En las escuelas de negocios se ha puesto de moda la parábola de la rana hervida
Si ponemos una rana en una olla de agua hirviendo, inmediatamente intenta salir, pero si ponemos la rana en agua a la temperatura ambiente y no la asustamos, se queda tranquila. Cuando la temperatura se eleva de 21 a 21º C, la rana no hace nada, incluso parece pasarlo bien. A medida que la temperatura aumenta, la rana está cada vez más aturdida: sabe que algo va mal, pero no está en condiciones de darse cuenta de que debe salir inmediatamente de la olla. Aunque nada se lo impide, la rana se queda ahí y hierve, ¿por qué? Porque su aparato interno para detectar amenazas a la supervivencia está preparado para cambios repentinos en el medio ambiente, no para cambios lentos y graduales.

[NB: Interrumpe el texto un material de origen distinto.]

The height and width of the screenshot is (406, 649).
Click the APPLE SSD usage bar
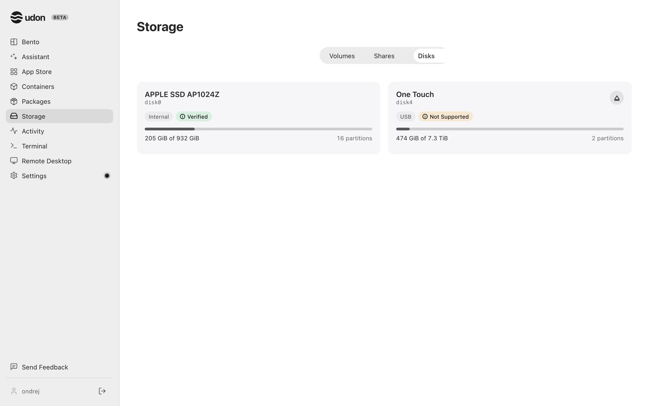pyautogui.click(x=258, y=129)
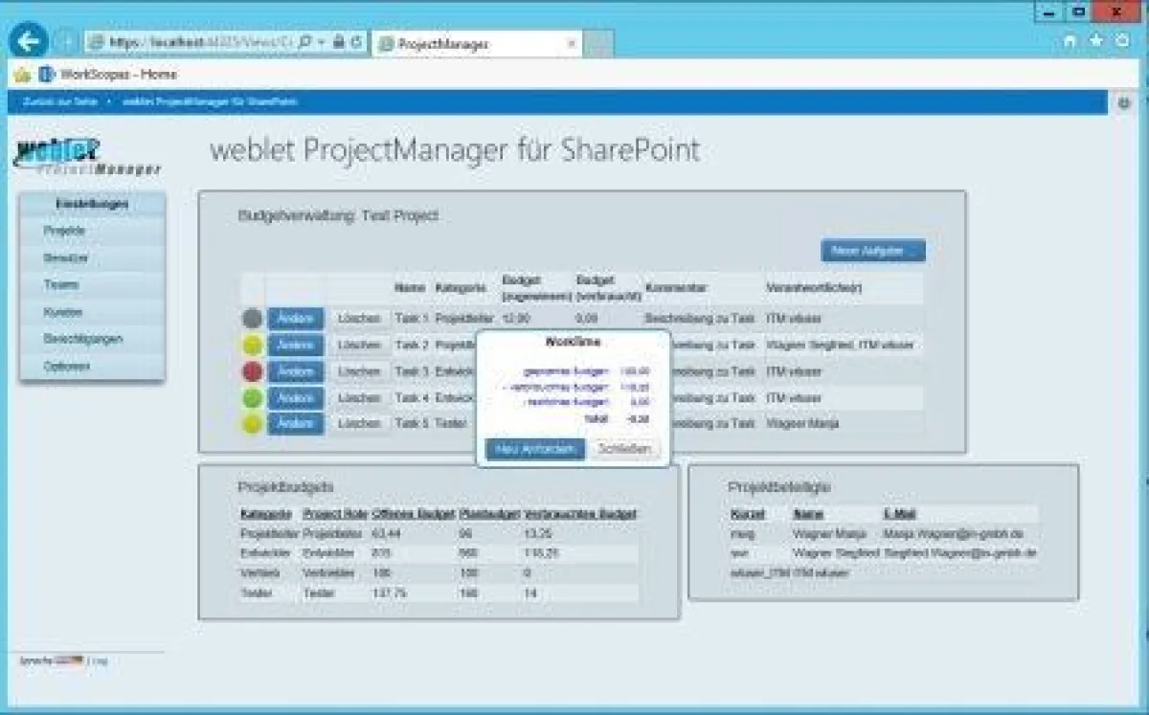Screen dimensions: 1149x715
Task: Click Schließen to close Worktime popup
Action: (624, 449)
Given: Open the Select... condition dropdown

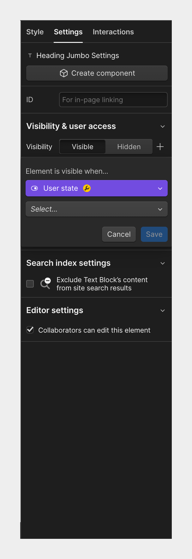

Para aprender a ver procesos lentos y graduales tenemos que prestar atención, no sólo a lo evidente, a lo que nos cuentan, sino también a lo sutil. Tenemos que caer en la cuenta del grado de manipulación. La historia nos demuestra que todo lo que se creía grande, acaba cayendo, y casi nunca a causa de lo que se creía que era la mayor amenaza.